PHP DOMDocument : How to parse xml/rss Tags with C

2019-06-14 15:28发布

问题:

I have the below RSS to parse, something like:

<?xml version="1.0" encoding="utf-8"?>
<rss xmlns:x-wr="http://www.w3.org/2002/12/cal/prod/Apple_Comp_628d9d8459c556fa#" xmlns:xsi="http://www.w3.org/2001/XMLSchema-instance" xmlns:xsd="http://www.w3.org/2001/XMLSchema" xmlns:x-example="http://www.example.com/rss/x-example" xmlns:x-microsoft="http://schemas.microsoft.com/x-microsoft" xmlns:xCal="urn:ietf:params:xml:ns:xcal" version="2.0">
    <channel>
        <item>
            <title>About Apples</title>
            <author>David K. Lowie</title>
            <x-trumba:customfield name="description">This is the description about apples</xCal:customfield>
            <x-trumba:customfield name="category">Fruits,Food,Apple</xCal:customfield>
        </item>
        <item>
            <title>About Oranges</title>
            <author>Marry L. Jones</title>
            <x-trumba:customfield name="description">This is the description about oranges</xCal:customfield>
            <x-trumba:customfield name="category">Fruits,Food,Orange</xCal:customfield>
        </item>
    </channel>
</rss>

In PHP, I only know how to read first two nodes, something like:

$rss = new DOMDocument();
$rss->load( "http://www.example.com/books.rss" );

foreach( $rss->getElementsByTagName("item") as $node ) {
    echo $node->getElementsByTagName("title")->item(0)->nodeValue,
    echo $node->getElementsByTagName("author")->item(0)->nodeValue,
}

But, these ones are the problems:

<x-trumba:customfield name="description">This is the description about apples</xCal:customfield>
<x-trumba:customfield name="category">Fruits,Food,Apple</xCal:customfield>

Please help:

  • How to parse the last nodes like <x-trumba:customfield name="description"> ?
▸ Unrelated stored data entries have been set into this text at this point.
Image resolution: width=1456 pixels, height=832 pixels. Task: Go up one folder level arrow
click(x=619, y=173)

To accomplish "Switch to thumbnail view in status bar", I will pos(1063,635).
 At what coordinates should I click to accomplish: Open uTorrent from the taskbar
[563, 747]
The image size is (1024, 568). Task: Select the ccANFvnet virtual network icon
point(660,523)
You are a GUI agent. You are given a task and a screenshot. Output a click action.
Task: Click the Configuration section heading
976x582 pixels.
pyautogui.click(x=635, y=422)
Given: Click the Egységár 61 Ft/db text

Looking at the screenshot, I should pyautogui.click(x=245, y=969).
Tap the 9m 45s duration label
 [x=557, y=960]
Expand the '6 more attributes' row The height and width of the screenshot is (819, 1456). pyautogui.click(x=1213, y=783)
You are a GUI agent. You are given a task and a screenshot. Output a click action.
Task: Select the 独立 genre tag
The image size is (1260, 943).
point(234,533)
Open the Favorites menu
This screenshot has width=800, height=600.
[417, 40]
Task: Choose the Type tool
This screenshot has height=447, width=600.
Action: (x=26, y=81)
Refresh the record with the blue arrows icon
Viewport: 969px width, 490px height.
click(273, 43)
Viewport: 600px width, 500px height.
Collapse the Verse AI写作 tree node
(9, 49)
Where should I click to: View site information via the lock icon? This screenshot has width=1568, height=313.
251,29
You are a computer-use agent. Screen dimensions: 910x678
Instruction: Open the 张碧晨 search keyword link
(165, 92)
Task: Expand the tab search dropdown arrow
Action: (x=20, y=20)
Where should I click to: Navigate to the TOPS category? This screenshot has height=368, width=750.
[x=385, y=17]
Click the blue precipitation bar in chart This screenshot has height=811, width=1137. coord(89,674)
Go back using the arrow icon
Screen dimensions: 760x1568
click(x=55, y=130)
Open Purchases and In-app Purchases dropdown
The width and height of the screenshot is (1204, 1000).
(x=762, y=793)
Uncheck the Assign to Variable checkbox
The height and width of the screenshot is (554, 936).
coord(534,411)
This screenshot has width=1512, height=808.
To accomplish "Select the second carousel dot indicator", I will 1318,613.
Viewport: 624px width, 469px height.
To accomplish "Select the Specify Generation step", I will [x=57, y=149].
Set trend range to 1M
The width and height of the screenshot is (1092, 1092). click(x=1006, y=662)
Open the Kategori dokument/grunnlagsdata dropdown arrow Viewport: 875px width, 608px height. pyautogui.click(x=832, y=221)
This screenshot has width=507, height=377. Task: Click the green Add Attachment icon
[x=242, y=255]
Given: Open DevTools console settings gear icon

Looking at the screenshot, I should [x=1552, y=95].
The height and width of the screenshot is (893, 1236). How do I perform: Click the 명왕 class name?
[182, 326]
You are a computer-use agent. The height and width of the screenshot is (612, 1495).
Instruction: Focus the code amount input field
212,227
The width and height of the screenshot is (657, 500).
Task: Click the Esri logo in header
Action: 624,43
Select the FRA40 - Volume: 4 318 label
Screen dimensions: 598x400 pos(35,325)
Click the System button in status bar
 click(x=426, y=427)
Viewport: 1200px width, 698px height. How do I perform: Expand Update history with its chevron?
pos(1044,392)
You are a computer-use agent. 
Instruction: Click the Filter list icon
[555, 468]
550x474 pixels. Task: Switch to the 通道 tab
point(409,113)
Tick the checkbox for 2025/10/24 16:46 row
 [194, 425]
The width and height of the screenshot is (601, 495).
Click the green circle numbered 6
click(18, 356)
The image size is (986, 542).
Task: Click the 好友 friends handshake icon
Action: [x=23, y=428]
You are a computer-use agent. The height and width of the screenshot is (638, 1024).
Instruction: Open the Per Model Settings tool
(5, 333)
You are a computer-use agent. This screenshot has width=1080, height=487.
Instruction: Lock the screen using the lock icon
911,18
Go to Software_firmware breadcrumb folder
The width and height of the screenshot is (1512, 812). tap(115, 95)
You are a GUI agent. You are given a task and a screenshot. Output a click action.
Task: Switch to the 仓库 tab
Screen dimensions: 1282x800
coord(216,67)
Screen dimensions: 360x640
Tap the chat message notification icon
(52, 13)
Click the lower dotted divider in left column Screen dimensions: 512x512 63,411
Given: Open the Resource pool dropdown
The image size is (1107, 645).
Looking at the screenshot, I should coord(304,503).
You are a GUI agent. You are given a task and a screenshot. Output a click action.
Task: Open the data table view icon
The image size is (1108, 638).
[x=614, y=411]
(I can't change the RSS source since it's not under my control.)

Please kindly help.

回答1:

You XML is invalid, the 'x-trumba' prefix is not defined, and the closing tags of the elements use the 'xCal' prefix, refering to urn:ietf:params:xml:ns:xcal.

So replacing the prefix of the opening tags with 'xCal' and fixing the closing tags for 'author' makes the XML valid.

Then it is possible to register the xCalendar namespace and use Xpath to fetch the custom field contents:

$rss = new DOMDocument();
$rss->load( "http://www.example.com/books.rss" );
$xpath = new DOMXpath($rss);
$xpath->registerNamespace('x', 'urn:ietf:params:xml:ns:xcal');

foreach( $xpath->evaluate("//item") as $item ) {
    echo $xpath->evaluate('string(title)', $item), "\n";
    echo $xpath->evaluate('string(x:customfield[@name="description"])', $item), "\n";
}

Output:

About Apples
This is the description about apples
About Oranges
This is the description about oranges

The Xpath expression use a condition ([@name="description"]) to filter the customfield element nodes.